Education and Learning after the Pakistan Earthquake:
Can the Children Recover?  

Tahir Andrabi, Pomona College
Ali Cheema, Lahore University of Management Sciences
Pakistani Funding (HEC):  $240,000
US Funding (USAID):    $83,700
Project Dates on US Side: February 1, 2007 - January 31, 2011

Project Overview

On October 8, 2005, a devastating earthquake hit Pakistan’s Northern Provinces of NWFP and AJK and left the region in complete disarray. At the time this project began in early 2007, there was still little data available on the state of villages, households, and schools in the area. The researchers collaborating on this project are undertaking a series of surveys that will help to characterize the educational status of children by completing both a village mapping of educational facilities and a full module on the schooling environment at the level of the household.
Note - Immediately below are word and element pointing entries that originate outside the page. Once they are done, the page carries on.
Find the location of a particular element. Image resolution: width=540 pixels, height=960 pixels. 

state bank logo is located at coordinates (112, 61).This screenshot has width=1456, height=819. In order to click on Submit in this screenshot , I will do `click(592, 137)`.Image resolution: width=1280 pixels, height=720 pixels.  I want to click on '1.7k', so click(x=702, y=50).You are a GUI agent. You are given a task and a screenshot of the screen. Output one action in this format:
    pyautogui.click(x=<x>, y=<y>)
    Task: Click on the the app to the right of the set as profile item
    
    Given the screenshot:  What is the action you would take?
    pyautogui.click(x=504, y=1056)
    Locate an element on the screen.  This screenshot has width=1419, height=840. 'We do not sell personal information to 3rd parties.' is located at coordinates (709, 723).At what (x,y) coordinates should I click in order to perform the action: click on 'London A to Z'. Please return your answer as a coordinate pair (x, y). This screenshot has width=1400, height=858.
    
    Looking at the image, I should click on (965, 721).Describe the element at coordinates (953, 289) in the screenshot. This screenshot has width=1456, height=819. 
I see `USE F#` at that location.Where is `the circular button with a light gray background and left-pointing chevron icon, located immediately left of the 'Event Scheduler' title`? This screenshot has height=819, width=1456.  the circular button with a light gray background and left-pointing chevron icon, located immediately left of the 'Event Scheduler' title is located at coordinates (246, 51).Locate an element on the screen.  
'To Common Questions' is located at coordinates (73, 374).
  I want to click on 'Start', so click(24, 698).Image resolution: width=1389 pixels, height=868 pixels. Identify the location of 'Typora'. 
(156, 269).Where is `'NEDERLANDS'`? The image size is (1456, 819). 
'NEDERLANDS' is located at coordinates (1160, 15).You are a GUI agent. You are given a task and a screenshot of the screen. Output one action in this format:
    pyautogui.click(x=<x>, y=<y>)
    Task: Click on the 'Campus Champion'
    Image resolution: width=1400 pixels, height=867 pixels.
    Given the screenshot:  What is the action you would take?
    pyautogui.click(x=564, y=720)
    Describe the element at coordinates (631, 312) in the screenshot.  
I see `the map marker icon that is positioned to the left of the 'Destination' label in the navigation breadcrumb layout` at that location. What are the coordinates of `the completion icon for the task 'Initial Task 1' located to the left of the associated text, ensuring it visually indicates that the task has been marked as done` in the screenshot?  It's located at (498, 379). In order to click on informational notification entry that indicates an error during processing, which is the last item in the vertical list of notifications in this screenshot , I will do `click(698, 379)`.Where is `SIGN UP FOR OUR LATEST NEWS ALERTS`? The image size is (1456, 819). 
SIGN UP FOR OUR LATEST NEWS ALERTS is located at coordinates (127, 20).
This represents an expansion of the originally funded project made possible thanks to a supplemental World Bank grant of $190,000 grant to Pomona College. The project is now comprised of four major parts: a household and facilities census, a household survey, a school and teacher survey, and child testing in four subject areas, and the effort covers 126 villages in the districts of Abbottabad, Muzaffarabad, Bagh, and Mansehra. 

Major Results

  • Discovered that four years after the earthquake, humanitarian assistance by foreigners and foreign organizations has left a lasting imprint on population attitudes: trust in foreigners increased tremendously after the earthquake
  • Published the paper “In Aid We Trust: Hearts and Minds and the Pakistan Earthquake of 2005" (jointly authored by Tahir Andrabi and Jishnu Das of the World Bank), which was widely covered in major media and attracted strong interest in US and Pakistan aid policy circles
  • Published the working paper “Education and Learning after the Pakistan Earthquake: Can the Children Recover?” (jointly authored by Tahir Andrabi, Ali Cheema, and Jishnu Das),  which presents implications from measuring the losses in education caused by natural disasters
  • Obtained $190,000 supplemental grant from the World Bank to conduct a household census of 28,000 households in 126 villages and a detailed survey of 2,800 households
  • Trained more than 35 surveyors in Pakistan in modern survey and testing methods and provided training to six students at Pomona College and three at Lahore University of Management Sciences who worked as research assistants at various times in the life cycle of the project

Quarterly Update

The researchers continued writing on the rich data generated from this earthquake research project and were expecting to produce at least three papers on the subjects of mortality, school level changes in learning and the effects of reconstruction grants. The research results were presented at the Pacific Coast Development Conference, University  of California Berkeley in March 2011.